SEQMOL index

Measuring physical residue covariation between two columns of sequence alignment



When two residues in a sequence alignment are suspect for forming a physical interaction, and the protein structure is not available, one could use physical covariation module to evaluate this possibility.

Physical covariation module requires, at the minimum, only sequence alignment. PDB file is not necessary.

With co-variation module turned on , two residues are chosen in a sequence alignment by double-clicking. The covariation and quality of the residue pairs will be determined for all the aligned sequences and the resulting pairing score will be produced. It is possible to fix on one residue and then evaluate a range of other residues against this one residue automatically:

Covariation scan of sequence alignment for residue 717 pairing with residue range: 680-750:


Unlikely 3D partners of residue 717: 
(scores near 0 or negative)
No.         Score
685        0.424032
686        0.412258
704        -1.85823
705        -2.76597
712        -3.91806

Possible partners of residue 717:
No.        Score
707        4.351452
732        4.181935
716        4.092258
745        4.054032
726        4.026129 

These scores were generated from multiple sequence alignment alone. For this particular example, crystal structure of the protein sequence No. 42 is available and it is possible to verify the analysis. True 3D partners of residue 717 (green color shows correct predictions):

707         4.1A
708         3.7A 
711         4.2A
716         4.3A        
719         3.2A    

(for positions 708, 711 and 719 the scores were still very positive but far enough from the top to not result in useful predictions: 3.275645,  3.724355, 2.50629)

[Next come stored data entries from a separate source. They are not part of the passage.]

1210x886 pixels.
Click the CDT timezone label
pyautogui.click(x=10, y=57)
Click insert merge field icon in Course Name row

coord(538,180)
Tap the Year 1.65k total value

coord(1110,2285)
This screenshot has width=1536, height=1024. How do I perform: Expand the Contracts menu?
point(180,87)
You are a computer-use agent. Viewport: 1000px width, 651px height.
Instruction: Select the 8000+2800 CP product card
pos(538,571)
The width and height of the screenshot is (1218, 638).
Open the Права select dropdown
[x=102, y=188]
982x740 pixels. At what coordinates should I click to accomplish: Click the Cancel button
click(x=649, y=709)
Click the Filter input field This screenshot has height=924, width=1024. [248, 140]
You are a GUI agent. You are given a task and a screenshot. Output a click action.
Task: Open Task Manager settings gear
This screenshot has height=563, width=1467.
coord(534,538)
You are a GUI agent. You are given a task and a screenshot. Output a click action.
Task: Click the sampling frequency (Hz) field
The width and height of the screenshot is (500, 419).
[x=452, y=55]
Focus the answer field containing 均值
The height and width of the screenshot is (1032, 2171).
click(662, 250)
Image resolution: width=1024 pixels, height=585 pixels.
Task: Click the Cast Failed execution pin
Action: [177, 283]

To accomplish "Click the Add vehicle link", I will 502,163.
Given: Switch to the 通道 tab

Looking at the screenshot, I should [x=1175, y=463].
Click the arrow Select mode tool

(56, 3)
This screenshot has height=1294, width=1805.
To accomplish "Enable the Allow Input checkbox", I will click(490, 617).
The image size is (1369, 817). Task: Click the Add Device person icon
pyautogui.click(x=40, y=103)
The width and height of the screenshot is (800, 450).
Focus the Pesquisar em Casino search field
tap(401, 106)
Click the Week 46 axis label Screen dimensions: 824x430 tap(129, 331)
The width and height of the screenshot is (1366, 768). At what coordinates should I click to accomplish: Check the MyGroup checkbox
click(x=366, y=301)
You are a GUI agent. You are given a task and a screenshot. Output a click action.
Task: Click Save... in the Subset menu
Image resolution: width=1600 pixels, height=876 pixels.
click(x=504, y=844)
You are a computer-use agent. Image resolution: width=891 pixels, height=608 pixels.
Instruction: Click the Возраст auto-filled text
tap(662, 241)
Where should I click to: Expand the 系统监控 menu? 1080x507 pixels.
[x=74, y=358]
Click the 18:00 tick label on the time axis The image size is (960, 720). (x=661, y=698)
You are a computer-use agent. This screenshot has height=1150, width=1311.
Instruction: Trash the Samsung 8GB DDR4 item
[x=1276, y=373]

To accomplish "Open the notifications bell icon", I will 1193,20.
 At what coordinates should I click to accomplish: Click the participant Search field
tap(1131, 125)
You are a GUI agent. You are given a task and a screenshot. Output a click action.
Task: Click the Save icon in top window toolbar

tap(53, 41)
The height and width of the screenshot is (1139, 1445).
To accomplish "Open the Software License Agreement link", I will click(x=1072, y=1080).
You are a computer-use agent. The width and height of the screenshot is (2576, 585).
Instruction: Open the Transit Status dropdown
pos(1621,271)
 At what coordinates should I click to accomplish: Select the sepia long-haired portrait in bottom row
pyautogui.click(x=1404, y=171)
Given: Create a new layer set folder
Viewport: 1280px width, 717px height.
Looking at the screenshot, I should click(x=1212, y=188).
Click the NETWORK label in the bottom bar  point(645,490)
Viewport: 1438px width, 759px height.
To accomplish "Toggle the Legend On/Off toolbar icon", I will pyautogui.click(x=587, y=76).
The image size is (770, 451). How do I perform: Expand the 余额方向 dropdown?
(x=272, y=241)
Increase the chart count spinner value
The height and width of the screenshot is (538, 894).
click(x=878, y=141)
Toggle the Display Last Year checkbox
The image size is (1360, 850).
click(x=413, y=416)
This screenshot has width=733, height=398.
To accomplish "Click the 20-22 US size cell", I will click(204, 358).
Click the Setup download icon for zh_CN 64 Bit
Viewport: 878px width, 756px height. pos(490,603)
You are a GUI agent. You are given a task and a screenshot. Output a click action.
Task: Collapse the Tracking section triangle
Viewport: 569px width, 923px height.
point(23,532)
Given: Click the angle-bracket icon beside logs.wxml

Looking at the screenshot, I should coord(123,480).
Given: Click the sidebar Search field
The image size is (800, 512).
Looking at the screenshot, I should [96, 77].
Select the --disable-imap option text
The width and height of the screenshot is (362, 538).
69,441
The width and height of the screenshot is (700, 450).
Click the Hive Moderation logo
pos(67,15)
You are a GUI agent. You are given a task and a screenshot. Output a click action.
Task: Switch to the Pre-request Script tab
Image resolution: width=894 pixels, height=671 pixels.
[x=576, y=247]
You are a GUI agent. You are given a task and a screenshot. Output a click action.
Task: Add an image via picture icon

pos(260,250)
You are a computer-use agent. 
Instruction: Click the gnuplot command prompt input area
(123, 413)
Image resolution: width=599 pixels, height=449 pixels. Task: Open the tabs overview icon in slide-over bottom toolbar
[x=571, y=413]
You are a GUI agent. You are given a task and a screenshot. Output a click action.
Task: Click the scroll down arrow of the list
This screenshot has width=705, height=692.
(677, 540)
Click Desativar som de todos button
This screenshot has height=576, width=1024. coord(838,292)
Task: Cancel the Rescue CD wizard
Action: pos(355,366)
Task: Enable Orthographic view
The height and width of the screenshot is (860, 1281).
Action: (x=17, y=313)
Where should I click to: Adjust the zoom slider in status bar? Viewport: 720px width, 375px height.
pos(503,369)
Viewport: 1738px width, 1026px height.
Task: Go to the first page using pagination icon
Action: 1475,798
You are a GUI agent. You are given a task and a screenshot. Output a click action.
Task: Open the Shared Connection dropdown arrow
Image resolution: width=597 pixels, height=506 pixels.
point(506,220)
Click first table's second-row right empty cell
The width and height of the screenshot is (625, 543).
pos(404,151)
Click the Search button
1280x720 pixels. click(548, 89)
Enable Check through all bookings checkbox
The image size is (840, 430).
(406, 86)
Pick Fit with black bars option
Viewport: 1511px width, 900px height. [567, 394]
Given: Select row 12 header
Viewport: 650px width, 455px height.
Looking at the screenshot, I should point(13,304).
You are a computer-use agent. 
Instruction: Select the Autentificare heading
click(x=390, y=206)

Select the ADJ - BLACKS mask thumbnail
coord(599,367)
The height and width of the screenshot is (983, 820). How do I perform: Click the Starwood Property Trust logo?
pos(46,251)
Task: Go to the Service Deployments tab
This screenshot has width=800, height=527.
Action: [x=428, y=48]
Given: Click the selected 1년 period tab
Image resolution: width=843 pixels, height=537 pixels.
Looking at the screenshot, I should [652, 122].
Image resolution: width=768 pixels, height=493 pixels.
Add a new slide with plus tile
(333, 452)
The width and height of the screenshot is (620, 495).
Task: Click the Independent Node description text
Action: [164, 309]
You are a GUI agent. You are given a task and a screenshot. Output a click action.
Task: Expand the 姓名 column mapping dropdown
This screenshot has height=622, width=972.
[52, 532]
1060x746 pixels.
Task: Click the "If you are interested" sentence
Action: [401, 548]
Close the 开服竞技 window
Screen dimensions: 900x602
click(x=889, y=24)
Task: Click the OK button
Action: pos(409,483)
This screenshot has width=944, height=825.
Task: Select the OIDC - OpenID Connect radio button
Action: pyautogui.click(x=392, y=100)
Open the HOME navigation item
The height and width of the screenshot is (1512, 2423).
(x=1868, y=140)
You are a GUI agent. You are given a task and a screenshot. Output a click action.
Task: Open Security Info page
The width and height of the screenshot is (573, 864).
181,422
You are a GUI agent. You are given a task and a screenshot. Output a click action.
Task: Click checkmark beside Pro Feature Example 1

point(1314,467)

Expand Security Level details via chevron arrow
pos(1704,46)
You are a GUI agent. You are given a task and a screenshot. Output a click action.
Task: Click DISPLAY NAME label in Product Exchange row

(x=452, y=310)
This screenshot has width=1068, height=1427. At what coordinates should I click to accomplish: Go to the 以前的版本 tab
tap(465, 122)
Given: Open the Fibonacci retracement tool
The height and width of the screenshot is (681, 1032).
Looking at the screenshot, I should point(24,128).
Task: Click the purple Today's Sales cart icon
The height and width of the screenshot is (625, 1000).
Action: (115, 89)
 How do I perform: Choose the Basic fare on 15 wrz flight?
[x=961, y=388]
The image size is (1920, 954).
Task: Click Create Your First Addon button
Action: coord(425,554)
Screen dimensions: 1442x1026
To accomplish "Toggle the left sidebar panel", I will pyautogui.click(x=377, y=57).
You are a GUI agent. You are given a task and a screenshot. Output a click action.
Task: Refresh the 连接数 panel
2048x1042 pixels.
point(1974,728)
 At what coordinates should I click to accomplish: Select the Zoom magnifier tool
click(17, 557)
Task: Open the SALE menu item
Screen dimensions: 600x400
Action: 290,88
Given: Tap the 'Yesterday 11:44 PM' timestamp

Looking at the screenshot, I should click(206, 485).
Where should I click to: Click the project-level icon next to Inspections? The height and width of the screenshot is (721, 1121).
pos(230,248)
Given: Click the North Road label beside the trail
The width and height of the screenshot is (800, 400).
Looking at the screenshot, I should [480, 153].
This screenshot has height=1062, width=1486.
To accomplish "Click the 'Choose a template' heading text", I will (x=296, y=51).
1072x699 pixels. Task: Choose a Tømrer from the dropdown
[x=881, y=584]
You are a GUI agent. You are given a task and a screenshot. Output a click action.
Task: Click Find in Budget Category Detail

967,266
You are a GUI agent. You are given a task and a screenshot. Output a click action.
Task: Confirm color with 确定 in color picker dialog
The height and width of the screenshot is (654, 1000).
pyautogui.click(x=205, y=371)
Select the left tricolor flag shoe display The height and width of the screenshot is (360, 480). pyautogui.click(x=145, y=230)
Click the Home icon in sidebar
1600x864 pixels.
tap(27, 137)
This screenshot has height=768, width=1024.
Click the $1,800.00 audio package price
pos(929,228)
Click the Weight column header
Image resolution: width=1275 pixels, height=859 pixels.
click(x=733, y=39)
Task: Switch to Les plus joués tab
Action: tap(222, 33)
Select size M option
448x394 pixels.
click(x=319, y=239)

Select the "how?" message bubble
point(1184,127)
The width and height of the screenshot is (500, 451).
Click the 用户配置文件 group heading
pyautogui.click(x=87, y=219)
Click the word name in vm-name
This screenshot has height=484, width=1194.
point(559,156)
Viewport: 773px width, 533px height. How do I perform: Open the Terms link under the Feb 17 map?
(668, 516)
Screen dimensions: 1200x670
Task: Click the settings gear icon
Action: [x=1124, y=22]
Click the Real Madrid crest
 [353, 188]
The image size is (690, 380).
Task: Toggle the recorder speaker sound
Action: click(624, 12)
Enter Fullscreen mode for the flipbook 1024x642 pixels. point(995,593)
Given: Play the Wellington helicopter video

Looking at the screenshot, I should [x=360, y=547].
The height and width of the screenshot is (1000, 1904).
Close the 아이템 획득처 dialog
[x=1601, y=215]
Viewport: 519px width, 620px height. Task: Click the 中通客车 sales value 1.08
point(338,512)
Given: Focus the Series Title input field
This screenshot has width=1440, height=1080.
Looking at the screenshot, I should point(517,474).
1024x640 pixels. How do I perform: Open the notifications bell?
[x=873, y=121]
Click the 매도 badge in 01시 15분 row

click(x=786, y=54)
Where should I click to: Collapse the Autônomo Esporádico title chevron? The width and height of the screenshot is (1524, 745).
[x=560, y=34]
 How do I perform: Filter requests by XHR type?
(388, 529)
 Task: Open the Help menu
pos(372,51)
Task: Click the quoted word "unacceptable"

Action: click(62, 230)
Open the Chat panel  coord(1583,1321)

Co-variation analysis thus found 2 out of 5 proximal residues of position 717 placing them in top 4% of all 70 residues scanned, and correctly ruled out several positions that are not spatially close to 717. All without knowing anything about the PDB structure.

Several residue interaction matrices can be used in the analysis.

When 3D structure(s) of proteins are known, this analysis can be extended to evaluate interactions of poorly conserved protein regions or protein-protein complexes.